Generating Secure Passwords
Say you want to change your Google account password. First, head to Google and click your account photo in the upper-right. Click Google Account to open settings related to your account, then choose Security. You'll see a Password field that allows you to change it after confirming your current password.
This is where you let your password manager take over. Click on the 1Password extension icon in your browser toolbar and choose the Password Generator tool. Select whether to create a password based on characters or words, how long it should be, and whether to include digits and symbols.
If you keep Allow ambiguous characters unchecked, the password generator will avoid using characters that are easy to mix up, such as a capital O and the number 0.

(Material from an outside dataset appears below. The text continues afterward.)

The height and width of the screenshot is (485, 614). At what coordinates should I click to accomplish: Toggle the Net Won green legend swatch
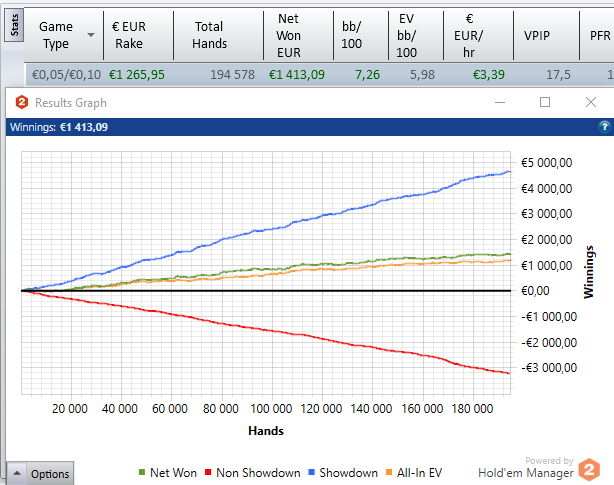(141, 473)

Once you're done, click Copy and paste the password into the new password field on the website. When you click Change, 1Password will detect the change and ask if you want to update your password. Confirm this, and it will save to your vault.
Adding More Sites and Notes
You'll need to repeat these steps for every site you want to add to your password manager. If you already use a strong password for a site, you don't necessarily need to change it. Click your password manager's extension icon to open your vault, and you can add a site manually.
By visiting your vault, you can also add secure notes. These allow you to store information like your driver's license, passport, or Wi-Fi network information securely.
Daily Password Manager Use
Once you've set up strong passwords for all your accounts, using your password manager is a breeze. Make sure you're logged into it via the browser extension, and simply click the 1Password icon to show sites that match the one you're on. Click the site and the extension will automatically fill your login info and log you in.
It's really that easy. You have peace of mind knowing that you're using a strong password, and don't have to remember the passwords. How great is that?
Password Managers on Android and iPhone
For a while, the biggest pain point of using a password manager was mobile use. You had to type your strong master password on a phone keyboard, then search for the site you wanted to log into and copy/paste the password into it. This was extremely clunky, but it's gotten much better as of late.
Now, password managers integrate with the fingerprint scanner on your phone (or Face ID on the iPhone X and newer) to let you log in quickly securely without typing your master password. The latest versions of Android and iOS also feature autofill features that password managers can use.
When you open an app and need to sign into it, you'll see an autofill prompt to use your password. If you have an iPhone, head to Settings > Passwords & Accounts > AutoFill Passwords. Here, turn on the Autofill option and select your password manager.
On Android, visit Settings in the app and look for a Filling or AutoFill option.
If you ever run into an issue, you can always manually copy and paste your password from your password manager's app or browser extension. And if you're using another computer, you can log into your vault on the website to access your passwords.
As long as you can log into your password manager in some way, you'll have access to your passwords.
Password Managers Have Even More Features
We've looked at the basics of getting set up with a password manager, but there's a lot more they can do. Most have an audit feature that allow you to scan all your sites for poor passwords so you can identify weak points.
1Password includes a neat Travel Mode that removes sensitive passwords from your device while traveling. It also requires a Secret Key stored on your trusted devices when you log in from a new computer or phone. This, paired with a strong master password, makes your account extremely hard to crack.
We can't recommend using a password manager enough. Taking the time to create complex and secure passwords for every website will drastically improve your security, and it's easier on you too. You'll never have to worry about remembering passwords again!